Collected data entries:
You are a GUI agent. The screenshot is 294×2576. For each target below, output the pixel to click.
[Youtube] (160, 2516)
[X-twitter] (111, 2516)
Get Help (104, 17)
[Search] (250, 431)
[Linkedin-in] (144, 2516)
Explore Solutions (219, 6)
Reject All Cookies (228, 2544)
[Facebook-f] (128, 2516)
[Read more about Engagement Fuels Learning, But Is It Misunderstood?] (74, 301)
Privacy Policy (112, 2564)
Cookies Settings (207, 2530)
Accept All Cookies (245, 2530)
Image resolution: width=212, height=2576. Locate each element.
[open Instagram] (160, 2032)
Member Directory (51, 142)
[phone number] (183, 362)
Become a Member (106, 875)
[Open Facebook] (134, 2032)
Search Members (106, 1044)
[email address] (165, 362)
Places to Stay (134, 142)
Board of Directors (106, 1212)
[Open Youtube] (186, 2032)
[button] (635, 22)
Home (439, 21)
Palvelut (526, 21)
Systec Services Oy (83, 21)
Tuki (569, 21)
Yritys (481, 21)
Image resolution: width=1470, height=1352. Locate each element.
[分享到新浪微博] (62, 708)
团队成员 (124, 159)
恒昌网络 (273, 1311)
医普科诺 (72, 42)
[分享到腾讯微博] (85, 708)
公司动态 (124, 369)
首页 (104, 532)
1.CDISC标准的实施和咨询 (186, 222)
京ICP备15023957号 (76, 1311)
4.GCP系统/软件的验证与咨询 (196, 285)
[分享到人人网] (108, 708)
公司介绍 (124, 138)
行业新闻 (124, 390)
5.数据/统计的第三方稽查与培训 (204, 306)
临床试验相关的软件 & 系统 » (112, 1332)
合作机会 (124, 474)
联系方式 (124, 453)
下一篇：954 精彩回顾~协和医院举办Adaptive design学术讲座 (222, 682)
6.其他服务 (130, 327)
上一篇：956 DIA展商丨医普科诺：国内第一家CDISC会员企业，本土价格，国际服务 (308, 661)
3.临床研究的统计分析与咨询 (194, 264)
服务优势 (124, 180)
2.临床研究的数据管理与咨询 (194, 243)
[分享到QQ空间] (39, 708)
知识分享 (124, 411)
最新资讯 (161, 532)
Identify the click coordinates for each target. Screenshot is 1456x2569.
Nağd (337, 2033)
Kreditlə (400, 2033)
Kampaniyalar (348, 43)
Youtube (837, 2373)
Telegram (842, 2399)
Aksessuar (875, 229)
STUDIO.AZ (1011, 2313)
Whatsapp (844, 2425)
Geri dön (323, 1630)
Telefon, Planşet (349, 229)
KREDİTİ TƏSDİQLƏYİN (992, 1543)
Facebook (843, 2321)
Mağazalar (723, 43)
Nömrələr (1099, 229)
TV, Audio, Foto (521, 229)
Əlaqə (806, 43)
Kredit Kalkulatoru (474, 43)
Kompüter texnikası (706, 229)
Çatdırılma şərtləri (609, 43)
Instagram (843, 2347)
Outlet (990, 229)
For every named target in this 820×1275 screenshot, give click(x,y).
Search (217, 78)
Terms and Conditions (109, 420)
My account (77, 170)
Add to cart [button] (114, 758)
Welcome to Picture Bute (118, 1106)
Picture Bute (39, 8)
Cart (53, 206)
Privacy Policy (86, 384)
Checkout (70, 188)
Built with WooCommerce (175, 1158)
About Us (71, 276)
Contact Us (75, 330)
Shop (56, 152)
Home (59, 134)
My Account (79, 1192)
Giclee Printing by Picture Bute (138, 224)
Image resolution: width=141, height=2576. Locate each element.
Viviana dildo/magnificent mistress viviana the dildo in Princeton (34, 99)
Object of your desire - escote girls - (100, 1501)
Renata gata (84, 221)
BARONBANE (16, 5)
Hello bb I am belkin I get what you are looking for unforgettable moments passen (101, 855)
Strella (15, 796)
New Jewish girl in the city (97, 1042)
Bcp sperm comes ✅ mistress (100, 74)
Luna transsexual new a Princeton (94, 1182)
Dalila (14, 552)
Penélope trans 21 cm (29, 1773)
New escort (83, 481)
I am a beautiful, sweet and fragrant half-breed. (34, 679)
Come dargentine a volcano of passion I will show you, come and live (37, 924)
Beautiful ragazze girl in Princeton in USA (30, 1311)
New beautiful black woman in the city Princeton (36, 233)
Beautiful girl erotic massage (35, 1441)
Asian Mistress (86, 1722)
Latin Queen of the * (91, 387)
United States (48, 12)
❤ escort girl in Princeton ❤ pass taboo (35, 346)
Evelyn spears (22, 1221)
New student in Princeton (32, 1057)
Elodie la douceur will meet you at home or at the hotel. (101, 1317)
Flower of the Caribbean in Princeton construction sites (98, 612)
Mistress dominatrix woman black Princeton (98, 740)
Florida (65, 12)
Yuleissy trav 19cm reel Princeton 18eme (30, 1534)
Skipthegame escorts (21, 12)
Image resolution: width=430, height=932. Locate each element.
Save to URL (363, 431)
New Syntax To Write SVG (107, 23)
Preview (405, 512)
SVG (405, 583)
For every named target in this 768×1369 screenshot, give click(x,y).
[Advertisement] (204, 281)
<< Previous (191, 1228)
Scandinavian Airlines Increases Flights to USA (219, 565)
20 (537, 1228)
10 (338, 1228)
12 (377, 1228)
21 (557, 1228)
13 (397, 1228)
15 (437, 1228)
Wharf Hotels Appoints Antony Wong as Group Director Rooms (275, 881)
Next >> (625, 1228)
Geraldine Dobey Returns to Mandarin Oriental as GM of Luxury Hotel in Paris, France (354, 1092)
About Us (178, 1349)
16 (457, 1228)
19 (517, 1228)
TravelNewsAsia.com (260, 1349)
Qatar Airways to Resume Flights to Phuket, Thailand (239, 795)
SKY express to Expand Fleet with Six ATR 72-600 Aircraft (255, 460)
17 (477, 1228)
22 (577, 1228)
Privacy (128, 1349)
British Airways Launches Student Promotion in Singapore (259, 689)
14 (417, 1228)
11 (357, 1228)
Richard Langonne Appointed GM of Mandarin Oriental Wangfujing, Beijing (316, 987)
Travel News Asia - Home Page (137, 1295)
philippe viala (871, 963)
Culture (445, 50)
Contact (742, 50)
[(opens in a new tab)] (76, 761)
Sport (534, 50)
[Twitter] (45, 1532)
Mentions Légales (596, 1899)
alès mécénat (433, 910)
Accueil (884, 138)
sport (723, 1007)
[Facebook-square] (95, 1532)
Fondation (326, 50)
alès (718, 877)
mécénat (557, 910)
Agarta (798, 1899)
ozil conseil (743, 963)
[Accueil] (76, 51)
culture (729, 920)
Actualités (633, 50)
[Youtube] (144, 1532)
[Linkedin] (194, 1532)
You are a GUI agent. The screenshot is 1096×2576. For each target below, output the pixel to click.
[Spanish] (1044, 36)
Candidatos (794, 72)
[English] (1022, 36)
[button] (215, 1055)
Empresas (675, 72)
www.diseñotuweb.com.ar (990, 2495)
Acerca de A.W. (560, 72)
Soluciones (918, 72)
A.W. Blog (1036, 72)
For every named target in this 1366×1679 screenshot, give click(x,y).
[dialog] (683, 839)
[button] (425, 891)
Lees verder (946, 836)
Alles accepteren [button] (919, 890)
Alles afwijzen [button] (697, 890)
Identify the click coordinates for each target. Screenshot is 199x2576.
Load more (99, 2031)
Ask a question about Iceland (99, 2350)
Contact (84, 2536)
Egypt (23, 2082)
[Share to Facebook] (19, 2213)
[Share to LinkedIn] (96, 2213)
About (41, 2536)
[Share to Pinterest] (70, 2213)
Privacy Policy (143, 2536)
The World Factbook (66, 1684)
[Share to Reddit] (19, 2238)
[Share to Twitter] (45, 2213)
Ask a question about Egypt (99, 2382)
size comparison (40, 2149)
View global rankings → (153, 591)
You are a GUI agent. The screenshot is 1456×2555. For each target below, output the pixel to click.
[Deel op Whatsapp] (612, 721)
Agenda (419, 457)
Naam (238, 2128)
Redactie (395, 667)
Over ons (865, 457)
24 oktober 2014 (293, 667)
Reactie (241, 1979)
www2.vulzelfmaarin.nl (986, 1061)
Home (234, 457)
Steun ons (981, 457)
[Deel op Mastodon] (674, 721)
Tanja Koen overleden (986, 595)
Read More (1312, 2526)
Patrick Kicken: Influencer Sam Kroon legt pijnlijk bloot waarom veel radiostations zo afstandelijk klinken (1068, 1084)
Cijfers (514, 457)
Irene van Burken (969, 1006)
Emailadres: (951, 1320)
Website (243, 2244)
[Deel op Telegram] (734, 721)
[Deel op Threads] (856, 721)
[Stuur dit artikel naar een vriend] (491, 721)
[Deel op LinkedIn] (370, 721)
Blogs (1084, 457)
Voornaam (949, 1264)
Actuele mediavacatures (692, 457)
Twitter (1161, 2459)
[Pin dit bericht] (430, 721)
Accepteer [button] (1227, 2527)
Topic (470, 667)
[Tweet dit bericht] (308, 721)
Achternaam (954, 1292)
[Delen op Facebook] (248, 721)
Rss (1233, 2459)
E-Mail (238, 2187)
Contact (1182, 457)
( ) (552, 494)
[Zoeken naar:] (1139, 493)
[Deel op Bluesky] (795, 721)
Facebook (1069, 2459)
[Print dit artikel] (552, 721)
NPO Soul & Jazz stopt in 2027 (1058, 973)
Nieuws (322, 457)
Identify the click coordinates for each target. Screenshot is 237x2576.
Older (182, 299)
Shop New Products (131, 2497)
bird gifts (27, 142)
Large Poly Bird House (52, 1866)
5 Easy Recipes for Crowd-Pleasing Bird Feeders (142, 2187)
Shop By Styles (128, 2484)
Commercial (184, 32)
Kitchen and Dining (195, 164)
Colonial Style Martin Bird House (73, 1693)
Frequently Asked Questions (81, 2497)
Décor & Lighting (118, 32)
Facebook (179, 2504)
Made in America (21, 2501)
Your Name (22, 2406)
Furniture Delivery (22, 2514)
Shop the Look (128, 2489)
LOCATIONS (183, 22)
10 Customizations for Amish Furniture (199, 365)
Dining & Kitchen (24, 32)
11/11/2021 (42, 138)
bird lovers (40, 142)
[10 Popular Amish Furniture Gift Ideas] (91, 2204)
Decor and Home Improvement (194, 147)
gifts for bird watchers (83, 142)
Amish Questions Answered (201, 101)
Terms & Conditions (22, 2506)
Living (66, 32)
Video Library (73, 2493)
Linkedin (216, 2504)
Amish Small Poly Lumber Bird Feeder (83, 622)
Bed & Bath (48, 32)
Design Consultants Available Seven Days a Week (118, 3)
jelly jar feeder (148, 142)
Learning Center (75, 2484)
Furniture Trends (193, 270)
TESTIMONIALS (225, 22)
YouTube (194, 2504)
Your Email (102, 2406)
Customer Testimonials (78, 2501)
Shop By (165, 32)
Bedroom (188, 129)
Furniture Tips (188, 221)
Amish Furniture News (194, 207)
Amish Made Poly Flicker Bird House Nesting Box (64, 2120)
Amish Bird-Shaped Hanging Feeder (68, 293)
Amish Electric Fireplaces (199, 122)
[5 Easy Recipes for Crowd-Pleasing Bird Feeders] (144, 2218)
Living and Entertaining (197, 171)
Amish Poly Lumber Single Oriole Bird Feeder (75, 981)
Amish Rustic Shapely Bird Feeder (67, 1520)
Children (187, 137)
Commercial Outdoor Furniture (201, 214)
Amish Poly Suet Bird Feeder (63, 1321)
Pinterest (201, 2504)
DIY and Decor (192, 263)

> Directions for this task
Output the lines above exactly, but only those between the line holding "Blogs (1084, 457)" and the line holding "Large Poly Bird House (52, 1866)", inclusive.

> Result
Blogs (1084, 457)
Voornaam (949, 1264)
Actuele mediavacatures (692, 457)
Twitter (1161, 2459)
[Pin dit bericht] (430, 721)
Accepteer [button] (1227, 2527)
Topic (470, 667)
[Tweet dit bericht] (308, 721)
Achternaam (954, 1292)
[Delen op Facebook] (248, 721)
Rss (1233, 2459)
E-Mail (238, 2187)
Contact (1182, 457)
( ) (552, 494)
[Zoeken naar:] (1139, 493)
[Deel op Bluesky] (795, 721)
Facebook (1069, 2459)
[Print dit artikel] (552, 721)
NPO Soul & Jazz stopt in 2027 (1058, 973)
Nieuws (322, 457)
Identify the click coordinates for each target. Screenshot is 237x2576.
Older (182, 299)
Shop New Products (131, 2497)
bird gifts (27, 142)
Large Poly Bird House (52, 1866)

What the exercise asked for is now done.